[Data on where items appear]
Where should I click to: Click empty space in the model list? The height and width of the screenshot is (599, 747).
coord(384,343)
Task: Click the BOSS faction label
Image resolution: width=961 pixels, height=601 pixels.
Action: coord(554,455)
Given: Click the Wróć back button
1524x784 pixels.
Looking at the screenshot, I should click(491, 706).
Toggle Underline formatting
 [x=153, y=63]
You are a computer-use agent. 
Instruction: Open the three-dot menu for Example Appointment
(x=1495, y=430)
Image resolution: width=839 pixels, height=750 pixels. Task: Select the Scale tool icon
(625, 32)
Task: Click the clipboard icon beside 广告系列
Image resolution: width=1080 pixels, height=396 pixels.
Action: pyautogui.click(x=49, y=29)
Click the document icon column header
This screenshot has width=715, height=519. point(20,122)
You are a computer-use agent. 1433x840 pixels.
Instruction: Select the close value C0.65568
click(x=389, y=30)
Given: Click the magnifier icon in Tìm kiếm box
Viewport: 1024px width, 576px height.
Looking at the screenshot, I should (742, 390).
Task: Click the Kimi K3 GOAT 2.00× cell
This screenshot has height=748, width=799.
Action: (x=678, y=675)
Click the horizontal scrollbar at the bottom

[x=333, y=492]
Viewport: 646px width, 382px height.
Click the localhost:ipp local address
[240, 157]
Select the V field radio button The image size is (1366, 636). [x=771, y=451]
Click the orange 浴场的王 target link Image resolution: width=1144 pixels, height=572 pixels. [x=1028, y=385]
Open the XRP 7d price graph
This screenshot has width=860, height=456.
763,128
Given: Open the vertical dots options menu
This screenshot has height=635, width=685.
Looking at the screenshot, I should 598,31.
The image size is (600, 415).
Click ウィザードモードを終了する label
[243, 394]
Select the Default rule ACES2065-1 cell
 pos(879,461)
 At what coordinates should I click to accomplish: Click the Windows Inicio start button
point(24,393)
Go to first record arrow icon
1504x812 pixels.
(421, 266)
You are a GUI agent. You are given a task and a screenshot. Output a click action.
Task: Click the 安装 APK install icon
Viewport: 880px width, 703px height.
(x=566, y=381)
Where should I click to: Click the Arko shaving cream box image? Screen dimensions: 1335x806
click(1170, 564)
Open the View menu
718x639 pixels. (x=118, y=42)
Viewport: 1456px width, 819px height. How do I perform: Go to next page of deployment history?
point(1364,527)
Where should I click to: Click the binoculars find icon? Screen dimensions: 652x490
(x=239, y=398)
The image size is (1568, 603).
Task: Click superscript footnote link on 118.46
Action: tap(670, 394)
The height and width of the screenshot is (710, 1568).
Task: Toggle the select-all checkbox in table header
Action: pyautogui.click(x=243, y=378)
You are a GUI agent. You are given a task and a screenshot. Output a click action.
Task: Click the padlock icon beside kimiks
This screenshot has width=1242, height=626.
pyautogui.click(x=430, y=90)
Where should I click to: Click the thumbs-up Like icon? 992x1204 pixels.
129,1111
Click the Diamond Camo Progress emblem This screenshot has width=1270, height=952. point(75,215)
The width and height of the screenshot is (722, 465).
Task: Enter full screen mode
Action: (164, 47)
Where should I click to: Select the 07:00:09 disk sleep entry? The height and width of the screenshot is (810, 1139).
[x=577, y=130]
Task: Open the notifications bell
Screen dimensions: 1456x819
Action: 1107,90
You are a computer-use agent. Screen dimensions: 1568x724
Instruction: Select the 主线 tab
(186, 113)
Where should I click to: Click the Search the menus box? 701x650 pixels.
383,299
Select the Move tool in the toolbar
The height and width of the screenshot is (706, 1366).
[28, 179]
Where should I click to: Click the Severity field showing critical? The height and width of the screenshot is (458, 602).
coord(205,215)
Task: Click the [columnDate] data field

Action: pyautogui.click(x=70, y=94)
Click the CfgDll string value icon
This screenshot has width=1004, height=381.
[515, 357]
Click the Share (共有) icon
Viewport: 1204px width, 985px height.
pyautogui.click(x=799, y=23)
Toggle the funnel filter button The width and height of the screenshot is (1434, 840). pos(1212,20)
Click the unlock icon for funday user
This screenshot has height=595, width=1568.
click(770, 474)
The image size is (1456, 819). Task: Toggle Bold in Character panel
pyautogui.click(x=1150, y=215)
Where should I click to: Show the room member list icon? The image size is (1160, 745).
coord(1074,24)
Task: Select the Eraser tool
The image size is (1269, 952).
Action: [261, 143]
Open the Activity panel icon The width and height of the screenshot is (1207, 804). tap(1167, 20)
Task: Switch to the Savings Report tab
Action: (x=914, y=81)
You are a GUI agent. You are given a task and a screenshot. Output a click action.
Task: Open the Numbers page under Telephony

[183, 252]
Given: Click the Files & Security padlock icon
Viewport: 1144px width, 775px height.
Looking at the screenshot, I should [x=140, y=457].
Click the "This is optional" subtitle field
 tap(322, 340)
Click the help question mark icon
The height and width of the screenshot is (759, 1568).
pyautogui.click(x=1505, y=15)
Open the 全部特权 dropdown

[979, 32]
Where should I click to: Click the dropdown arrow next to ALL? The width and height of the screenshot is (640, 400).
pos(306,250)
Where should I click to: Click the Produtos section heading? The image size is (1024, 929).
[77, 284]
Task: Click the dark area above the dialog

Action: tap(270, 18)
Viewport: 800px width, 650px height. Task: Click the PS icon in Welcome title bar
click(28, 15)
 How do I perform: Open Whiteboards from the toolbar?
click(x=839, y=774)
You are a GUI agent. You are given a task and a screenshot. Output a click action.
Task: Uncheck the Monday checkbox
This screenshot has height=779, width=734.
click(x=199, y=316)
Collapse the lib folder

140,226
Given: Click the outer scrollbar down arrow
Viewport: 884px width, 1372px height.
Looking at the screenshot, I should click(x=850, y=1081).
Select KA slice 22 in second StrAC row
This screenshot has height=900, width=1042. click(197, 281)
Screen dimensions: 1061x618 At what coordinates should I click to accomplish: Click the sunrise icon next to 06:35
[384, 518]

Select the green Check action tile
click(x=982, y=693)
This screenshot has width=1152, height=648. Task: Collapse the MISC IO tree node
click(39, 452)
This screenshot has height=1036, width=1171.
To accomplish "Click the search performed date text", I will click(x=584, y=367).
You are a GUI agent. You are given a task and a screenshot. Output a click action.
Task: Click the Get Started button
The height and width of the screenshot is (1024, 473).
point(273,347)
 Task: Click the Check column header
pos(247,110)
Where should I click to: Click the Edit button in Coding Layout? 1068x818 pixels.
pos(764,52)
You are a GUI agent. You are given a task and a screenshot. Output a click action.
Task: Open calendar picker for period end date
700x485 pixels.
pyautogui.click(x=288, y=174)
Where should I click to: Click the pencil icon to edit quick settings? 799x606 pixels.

→ EXERCISE PROMPT
Reproduce the data verbatim, from its first line through the line containing "Select the V", inclusive.

→ WRITTEN REPLY
Where should I click to: Click empty space in the model list? The height and width of the screenshot is (599, 747).
coord(384,343)
Task: Click the BOSS faction label
Image resolution: width=961 pixels, height=601 pixels.
Action: coord(554,455)
Given: Click the Wróć back button
1524x784 pixels.
Looking at the screenshot, I should click(491, 706).
Toggle Underline formatting
 [x=153, y=63]
You are a computer-use agent. 
Instruction: Open the three-dot menu for Example Appointment
(x=1495, y=430)
Image resolution: width=839 pixels, height=750 pixels. Task: Select the Scale tool icon
(625, 32)
Task: Click the clipboard icon beside 广告系列
Image resolution: width=1080 pixels, height=396 pixels.
Action: pyautogui.click(x=49, y=29)
Click the document icon column header
This screenshot has width=715, height=519. point(20,122)
You are a computer-use agent. 1433x840 pixels.
Instruction: Select the close value C0.65568
click(x=389, y=30)
Given: Click the magnifier icon in Tìm kiếm box
Viewport: 1024px width, 576px height.
Looking at the screenshot, I should (742, 390).
Task: Click the Kimi K3 GOAT 2.00× cell
This screenshot has height=748, width=799.
Action: (x=678, y=675)
Click the horizontal scrollbar at the bottom

[x=333, y=492]
Viewport: 646px width, 382px height.
Click the localhost:ipp local address
[240, 157]
Select the V field radio button The image size is (1366, 636). [x=771, y=451]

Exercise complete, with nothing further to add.